◆ Material to process
• • • •

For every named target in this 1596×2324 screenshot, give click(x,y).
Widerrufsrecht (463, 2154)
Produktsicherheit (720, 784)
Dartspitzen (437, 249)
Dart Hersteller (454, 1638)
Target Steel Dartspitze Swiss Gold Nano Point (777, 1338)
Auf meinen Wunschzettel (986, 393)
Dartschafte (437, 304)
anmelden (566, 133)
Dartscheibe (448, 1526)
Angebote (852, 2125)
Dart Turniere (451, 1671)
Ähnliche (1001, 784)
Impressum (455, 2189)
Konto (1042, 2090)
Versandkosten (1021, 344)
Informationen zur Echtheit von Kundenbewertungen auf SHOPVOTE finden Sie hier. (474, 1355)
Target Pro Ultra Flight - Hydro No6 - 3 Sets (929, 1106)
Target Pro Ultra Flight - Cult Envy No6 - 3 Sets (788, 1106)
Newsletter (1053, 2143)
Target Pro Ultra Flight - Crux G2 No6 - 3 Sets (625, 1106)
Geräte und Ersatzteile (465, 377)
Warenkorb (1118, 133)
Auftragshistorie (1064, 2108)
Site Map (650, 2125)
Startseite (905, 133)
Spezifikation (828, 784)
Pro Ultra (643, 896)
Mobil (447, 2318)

• • • •

◆ Your task
Nothing may be left out. Copy each line of the listing exactly.

◆ Your solution
For every named target in this 1596×2324 screenshot, give click(x,y).
Widerrufsrecht (463, 2154)
Produktsicherheit (720, 784)
Dartspitzen (437, 249)
Dart Hersteller (454, 1638)
Target Steel Dartspitze Swiss Gold Nano Point (777, 1338)
Auf meinen Wunschzettel (986, 393)
Dartschafte (437, 304)
anmelden (566, 133)
Dartscheibe (448, 1526)
Angebote (852, 2125)
Dart Turniere (451, 1671)
Ähnliche (1001, 784)
Impressum (455, 2189)
Konto (1042, 2090)
Versandkosten (1021, 344)
Informationen zur Echtheit von Kundenbewertungen auf SHOPVOTE finden Sie hier. (474, 1355)
Target Pro Ultra Flight - Hydro No6 - 3 Sets (929, 1106)
Target Pro Ultra Flight - Cult Envy No6 - 3 Sets (788, 1106)
Newsletter (1053, 2143)
Target Pro Ultra Flight - Crux G2 No6 - 3 Sets (625, 1106)
Geräte und Ersatzteile (465, 377)
Warenkorb (1118, 133)
Auftragshistorie (1064, 2108)
Site Map (650, 2125)
Startseite (905, 133)
Spezifikation (828, 784)
Pro Ultra (643, 896)
Mobil (447, 2318)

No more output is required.